> _What you will do_: Could you return every line of the records below that contains the word "Videos"?

........

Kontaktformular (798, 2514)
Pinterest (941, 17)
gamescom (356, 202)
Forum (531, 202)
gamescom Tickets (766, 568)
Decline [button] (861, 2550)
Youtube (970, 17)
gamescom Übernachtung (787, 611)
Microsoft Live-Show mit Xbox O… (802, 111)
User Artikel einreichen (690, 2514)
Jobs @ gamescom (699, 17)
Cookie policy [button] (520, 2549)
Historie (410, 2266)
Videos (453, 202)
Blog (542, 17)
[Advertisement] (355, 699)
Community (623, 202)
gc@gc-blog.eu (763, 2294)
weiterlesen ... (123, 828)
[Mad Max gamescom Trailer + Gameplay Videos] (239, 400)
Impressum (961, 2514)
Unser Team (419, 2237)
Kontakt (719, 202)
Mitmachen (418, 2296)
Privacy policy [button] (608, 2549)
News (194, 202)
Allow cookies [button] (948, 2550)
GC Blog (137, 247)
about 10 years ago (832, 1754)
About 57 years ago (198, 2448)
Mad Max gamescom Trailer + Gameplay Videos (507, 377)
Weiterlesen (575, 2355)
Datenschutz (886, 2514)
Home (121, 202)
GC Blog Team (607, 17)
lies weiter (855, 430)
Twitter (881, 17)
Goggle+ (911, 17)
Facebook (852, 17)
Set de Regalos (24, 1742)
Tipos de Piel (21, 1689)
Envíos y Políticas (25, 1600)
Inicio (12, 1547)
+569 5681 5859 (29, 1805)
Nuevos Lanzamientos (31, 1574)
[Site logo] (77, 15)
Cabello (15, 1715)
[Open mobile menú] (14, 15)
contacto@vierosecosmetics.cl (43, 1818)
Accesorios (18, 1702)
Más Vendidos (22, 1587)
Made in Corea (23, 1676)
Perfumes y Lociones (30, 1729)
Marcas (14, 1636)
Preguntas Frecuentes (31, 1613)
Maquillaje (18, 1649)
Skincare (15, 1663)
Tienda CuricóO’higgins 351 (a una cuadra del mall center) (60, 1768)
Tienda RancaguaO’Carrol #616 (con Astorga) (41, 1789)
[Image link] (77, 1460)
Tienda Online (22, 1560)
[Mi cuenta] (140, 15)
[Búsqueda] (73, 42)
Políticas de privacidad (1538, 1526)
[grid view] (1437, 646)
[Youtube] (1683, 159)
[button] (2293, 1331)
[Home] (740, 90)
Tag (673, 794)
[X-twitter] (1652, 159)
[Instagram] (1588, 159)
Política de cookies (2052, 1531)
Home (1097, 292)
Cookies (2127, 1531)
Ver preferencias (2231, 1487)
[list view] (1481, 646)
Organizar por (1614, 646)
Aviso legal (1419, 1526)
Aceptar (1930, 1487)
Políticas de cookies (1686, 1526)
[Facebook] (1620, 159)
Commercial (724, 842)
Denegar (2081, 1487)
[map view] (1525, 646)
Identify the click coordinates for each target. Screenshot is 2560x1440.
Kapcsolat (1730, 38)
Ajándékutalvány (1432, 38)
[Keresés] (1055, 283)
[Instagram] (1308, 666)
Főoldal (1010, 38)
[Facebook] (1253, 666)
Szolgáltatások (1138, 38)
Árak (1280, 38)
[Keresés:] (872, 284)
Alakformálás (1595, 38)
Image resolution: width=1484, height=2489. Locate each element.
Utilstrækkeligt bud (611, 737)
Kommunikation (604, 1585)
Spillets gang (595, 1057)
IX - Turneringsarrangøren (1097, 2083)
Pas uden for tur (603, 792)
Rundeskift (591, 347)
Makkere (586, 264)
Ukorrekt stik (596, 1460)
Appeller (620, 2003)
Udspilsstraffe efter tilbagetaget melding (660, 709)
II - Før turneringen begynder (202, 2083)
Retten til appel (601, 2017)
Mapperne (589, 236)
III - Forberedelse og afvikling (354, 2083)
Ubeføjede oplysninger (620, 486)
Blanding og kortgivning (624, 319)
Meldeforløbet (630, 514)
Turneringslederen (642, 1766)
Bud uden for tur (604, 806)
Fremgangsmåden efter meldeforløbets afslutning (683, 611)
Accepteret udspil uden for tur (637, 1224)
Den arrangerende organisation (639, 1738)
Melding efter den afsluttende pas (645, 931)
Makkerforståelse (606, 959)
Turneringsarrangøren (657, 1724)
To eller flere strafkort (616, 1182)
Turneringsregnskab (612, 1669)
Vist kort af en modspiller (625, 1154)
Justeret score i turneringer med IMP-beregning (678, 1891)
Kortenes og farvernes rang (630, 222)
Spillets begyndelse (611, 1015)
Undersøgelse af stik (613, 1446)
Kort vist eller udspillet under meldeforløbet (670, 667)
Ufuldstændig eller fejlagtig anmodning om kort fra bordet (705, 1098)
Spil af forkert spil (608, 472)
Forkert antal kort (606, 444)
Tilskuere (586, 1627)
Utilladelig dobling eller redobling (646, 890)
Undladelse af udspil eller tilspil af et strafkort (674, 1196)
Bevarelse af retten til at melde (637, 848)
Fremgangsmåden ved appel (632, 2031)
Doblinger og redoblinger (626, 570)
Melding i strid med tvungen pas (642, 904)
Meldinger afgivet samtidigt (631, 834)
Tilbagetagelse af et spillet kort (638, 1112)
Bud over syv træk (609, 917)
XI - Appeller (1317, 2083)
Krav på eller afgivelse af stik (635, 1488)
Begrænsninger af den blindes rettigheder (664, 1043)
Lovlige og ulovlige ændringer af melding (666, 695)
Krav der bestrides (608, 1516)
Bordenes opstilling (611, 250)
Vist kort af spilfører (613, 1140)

........

> _Result_:
Videos (453, 202)
[Mad Max gamescom Trailer + Gameplay Videos] (239, 400)
Mad Max gamescom Trailer + Gameplay Videos (507, 377)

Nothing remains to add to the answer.